Examination of witnesses (Questions 1120 - 1139)

WEDNESDAY 7 MARCH 2001

RT HON GEOFFREY HOON MP, MR MICHAEL LEGGE AND MR TONY COMBEN

Mr Crausby

  1120. You cited an example of a member of the Ministry of Defence Police not being able to assist a member of the public under attack, and we all sympathise with that.
  (Mr Hoon) I am not saying that even at the moment they would necessarily walk on by. What I am saying is that they do not have the legal powers which would be available to a police officer, they would be in no different position from any other member of the public, which I think is unfortunate given that to that member of the public they would appear to be a police officer because they would be wearing a uniform and would behave very much like a police officer.
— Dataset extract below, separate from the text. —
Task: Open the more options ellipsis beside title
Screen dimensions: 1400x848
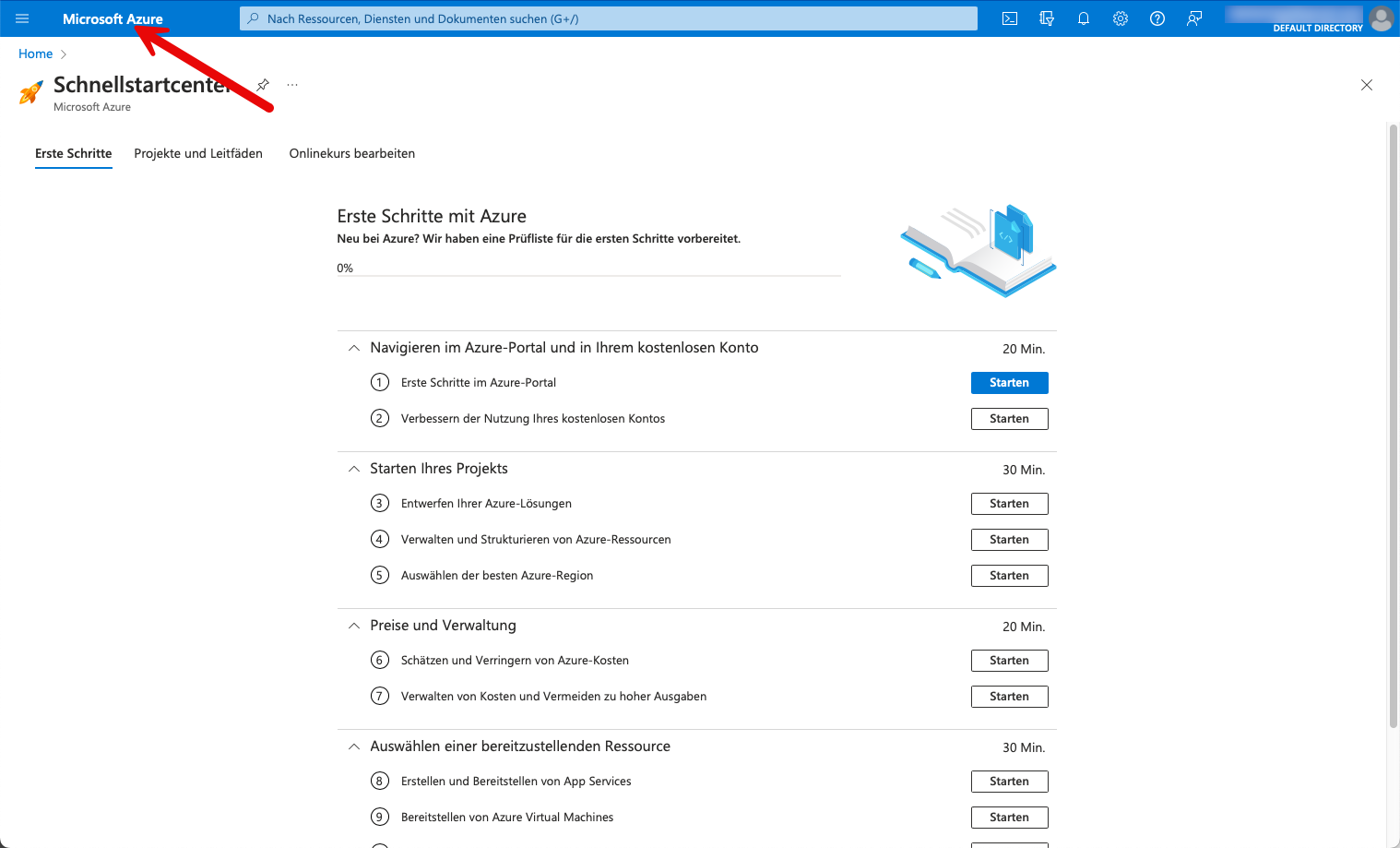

I can see no good reason why they should not enjoy the same legal rights as any other police officer in that situation.

  1121. Have there been any complaints about Ministry of Defence police officers in those circumstances not assisting a member of the public? I rather think probably not. I am sure if that had been the case, we would all immediately know about it. Is this not more about the strategic use of the Ministry of Defence Police? The example which has been cited is the fuel protests, but I am sure there are other, quite reasonable political protests of all kinds, and that may well be an appropriate use of the MoD Police, but is that not the main motivation? To what extent would the Chief Constable of the MDP have jurisdiction over that? Would the Chief Constable of the MDP be able to say no to a request from another chief constable?
  (Mr Hoon) I have explained to you the motivation and I do not accept there is any different or ulterior motive, I have set that out clearly in answer to the very first question I faced. There has been one specific incident where a colonel in the USAF was attacked and a Ministry of Defence Police officer came to his assistance and it was not clear that the Ministry of Defence Police officer had the range of legal powers which would have been available to a police officer otherwise. There is no ulterior purpose. I think you have to answer the question very clearly in your own mind whether you are happy for people who look like police officers to be given exacting responsibilities on behalf of the community but yet not have the appropriate legal protection in the event of those police officers carrying out those exacting responsibilities to the best of their abilities. If we were discussing a police officer in your constituency, I doubt you would be asking that question.

Mr Keetch

  1122. Of course I want that police officer to be able to act and work as a normal police officer would, but I also want him to be accountable. You have explained accountability in terms of local protocols, but the fact of the matter is that at national level the MDP are accountable to a Ministry of Defence committee comprising simply of service people and police officers, there is no civilian input on that committee.
  (Mr Comben) That is not right, there are some.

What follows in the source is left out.